◆ **Exercises to complete**:
1 – In the Sibelius concert review, between which movements did Saraste take a lengthy pause?
2 – Write the next paragraph of the Sibelius concert review, picking up after its final sentence.

◆ **Document extract**:
-- begin --

Not that Sibelius’s response is at all regressive. For all the orchestral economy throughout much of the symphony, its elliptical tonal trajectory – enhanced on this occasion by Saraste’s having a lengthy pause only between the second and third movements – places severer demands on the listener’s powers of concentration than any number of aural images could have done. Saraste had the measure of the opening movement’s tensile expression, and barely relaxed going into the fierce animation of the scherzo – its brief trio made balletic and extended coda bitingly intense. Proceeding as a sequence of thematic fragments, which only gradually coalesce, the Largo distils a stark intensity ’relieved’ by Sibelius’s most audacious tonal juxtaposition at the outset of the finale. Saraste hardly put a foot wrong until the build-up to the Allegro’s fateful coda – when a degree too much expressive moulding robbed the music of cumulative impact as it teeters on collapse.

-- end --

◆ **Provided data**:

-- begin --

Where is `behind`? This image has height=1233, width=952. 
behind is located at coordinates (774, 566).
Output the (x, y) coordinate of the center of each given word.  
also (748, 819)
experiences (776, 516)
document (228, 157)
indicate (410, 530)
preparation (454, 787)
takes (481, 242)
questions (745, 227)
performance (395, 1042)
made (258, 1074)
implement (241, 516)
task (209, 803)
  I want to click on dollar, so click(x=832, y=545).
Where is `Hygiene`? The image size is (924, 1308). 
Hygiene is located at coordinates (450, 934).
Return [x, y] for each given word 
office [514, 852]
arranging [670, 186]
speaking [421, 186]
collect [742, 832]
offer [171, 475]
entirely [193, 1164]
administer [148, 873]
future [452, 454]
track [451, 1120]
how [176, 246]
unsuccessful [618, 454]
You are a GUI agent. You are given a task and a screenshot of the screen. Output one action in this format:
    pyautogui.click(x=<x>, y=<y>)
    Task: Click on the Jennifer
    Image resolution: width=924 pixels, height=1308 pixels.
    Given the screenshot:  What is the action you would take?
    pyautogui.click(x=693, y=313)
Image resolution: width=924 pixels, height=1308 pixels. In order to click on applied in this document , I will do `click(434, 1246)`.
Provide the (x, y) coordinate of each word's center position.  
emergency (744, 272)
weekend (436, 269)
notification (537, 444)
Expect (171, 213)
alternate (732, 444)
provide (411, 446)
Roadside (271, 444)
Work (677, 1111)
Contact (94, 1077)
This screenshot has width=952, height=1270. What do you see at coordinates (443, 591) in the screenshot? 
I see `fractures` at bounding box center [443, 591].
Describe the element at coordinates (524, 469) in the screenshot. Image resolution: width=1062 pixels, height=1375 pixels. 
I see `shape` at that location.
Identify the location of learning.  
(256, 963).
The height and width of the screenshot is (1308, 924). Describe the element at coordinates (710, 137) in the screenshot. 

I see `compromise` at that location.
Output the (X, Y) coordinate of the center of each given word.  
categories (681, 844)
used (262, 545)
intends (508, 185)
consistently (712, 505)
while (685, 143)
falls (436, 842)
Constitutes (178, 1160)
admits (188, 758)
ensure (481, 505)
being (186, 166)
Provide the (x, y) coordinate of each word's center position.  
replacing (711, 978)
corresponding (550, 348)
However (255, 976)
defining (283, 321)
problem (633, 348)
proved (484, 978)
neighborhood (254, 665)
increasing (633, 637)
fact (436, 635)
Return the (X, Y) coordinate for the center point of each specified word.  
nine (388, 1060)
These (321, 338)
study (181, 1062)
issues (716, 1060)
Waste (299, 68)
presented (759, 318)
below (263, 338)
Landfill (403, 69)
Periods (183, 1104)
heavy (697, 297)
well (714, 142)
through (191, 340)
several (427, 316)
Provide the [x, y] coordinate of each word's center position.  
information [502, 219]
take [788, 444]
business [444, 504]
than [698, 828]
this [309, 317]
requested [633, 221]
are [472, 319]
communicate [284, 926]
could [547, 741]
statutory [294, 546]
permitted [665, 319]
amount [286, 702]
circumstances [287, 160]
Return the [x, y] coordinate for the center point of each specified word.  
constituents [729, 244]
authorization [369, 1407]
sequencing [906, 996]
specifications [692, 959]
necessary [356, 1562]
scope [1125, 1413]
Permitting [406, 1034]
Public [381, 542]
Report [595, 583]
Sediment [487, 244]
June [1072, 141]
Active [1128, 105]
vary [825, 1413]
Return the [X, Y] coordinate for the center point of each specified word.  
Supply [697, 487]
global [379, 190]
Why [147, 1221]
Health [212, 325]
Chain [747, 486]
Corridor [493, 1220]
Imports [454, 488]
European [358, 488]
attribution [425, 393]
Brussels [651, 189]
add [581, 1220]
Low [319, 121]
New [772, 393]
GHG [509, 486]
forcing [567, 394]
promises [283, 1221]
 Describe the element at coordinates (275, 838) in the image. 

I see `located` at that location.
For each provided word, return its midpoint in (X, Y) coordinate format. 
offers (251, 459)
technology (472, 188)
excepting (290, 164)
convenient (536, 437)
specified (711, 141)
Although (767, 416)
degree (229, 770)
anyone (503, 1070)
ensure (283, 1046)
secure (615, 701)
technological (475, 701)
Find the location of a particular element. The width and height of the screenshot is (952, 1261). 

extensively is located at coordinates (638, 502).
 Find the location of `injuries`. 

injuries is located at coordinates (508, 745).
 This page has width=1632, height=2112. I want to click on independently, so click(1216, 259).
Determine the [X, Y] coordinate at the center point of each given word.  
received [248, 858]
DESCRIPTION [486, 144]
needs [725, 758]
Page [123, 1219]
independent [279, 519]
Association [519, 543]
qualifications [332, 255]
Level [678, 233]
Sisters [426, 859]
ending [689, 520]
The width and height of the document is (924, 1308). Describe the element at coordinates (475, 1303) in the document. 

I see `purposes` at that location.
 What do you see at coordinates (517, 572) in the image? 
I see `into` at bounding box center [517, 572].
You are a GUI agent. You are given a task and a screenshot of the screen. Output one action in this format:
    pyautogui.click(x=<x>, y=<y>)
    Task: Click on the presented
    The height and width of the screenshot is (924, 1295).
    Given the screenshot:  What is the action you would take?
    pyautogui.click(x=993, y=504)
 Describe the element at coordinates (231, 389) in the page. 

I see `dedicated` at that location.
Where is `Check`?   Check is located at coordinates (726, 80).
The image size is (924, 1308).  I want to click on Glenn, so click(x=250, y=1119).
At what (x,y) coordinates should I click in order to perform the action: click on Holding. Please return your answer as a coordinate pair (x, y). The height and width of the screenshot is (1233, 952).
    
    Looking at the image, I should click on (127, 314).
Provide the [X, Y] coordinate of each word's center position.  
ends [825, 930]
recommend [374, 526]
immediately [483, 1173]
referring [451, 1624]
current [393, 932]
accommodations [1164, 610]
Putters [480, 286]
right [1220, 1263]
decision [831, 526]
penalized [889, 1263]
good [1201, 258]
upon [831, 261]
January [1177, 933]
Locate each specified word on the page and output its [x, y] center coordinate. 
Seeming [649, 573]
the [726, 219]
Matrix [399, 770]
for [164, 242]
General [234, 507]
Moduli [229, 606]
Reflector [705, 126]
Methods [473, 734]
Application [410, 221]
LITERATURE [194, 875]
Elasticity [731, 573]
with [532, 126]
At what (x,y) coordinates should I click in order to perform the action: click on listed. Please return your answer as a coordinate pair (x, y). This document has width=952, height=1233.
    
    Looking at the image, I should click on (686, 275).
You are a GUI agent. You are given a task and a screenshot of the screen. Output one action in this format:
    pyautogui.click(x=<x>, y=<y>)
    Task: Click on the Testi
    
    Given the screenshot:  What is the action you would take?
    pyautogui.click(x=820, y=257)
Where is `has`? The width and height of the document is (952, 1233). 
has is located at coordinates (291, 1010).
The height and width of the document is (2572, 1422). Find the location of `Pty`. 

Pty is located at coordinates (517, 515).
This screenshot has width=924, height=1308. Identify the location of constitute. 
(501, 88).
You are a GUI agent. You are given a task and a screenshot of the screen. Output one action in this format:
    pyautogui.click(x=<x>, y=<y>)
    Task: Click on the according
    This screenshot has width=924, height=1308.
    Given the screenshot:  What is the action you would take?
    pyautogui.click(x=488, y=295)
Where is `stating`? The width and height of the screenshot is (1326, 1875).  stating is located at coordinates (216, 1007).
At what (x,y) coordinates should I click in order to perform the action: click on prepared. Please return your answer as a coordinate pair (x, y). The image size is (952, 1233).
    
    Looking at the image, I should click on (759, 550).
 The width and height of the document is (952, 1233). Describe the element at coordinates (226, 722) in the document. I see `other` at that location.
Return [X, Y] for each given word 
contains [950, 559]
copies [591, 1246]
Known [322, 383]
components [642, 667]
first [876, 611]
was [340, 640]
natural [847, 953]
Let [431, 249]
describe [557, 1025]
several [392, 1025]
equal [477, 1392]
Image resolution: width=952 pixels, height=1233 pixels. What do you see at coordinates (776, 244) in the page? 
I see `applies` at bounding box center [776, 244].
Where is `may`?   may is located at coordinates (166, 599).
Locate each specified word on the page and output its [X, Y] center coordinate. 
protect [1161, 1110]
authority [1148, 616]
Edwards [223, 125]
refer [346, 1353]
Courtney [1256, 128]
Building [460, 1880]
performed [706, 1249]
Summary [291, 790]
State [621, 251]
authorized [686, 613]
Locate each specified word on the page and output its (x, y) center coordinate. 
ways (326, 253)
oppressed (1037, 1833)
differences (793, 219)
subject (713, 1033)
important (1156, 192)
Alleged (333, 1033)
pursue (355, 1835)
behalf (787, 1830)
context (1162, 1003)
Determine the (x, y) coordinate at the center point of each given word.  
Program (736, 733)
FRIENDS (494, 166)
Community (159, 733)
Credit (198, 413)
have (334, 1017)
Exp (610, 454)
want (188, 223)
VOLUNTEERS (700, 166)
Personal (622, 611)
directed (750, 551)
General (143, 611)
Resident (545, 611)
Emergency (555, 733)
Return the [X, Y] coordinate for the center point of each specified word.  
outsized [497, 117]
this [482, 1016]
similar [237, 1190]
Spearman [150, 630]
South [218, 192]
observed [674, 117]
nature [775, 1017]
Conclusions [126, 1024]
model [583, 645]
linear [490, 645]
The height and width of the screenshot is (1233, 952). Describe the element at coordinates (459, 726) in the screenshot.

-- end --

◆ **Answer set**:
1 – Between the second and third movements.

2 –
Few, if any, symphonies end with such unequivocal finality: if Saraste ’hit the wall’ at all prematurely, this was still a gripping account of a work which has only belatedly come into its own: not so much a refutation of Modernism, as a defiant rethinking of Classical precepts. Sibelius and Schoenberg might have been surprised that the mutually exclusive positions they seemed to adopt were opposite sides of the same coin – one where musical growth is generated by the inherent power of sound itself. Good that we were able to hear both composers in such productive juxtaposition on this occasion.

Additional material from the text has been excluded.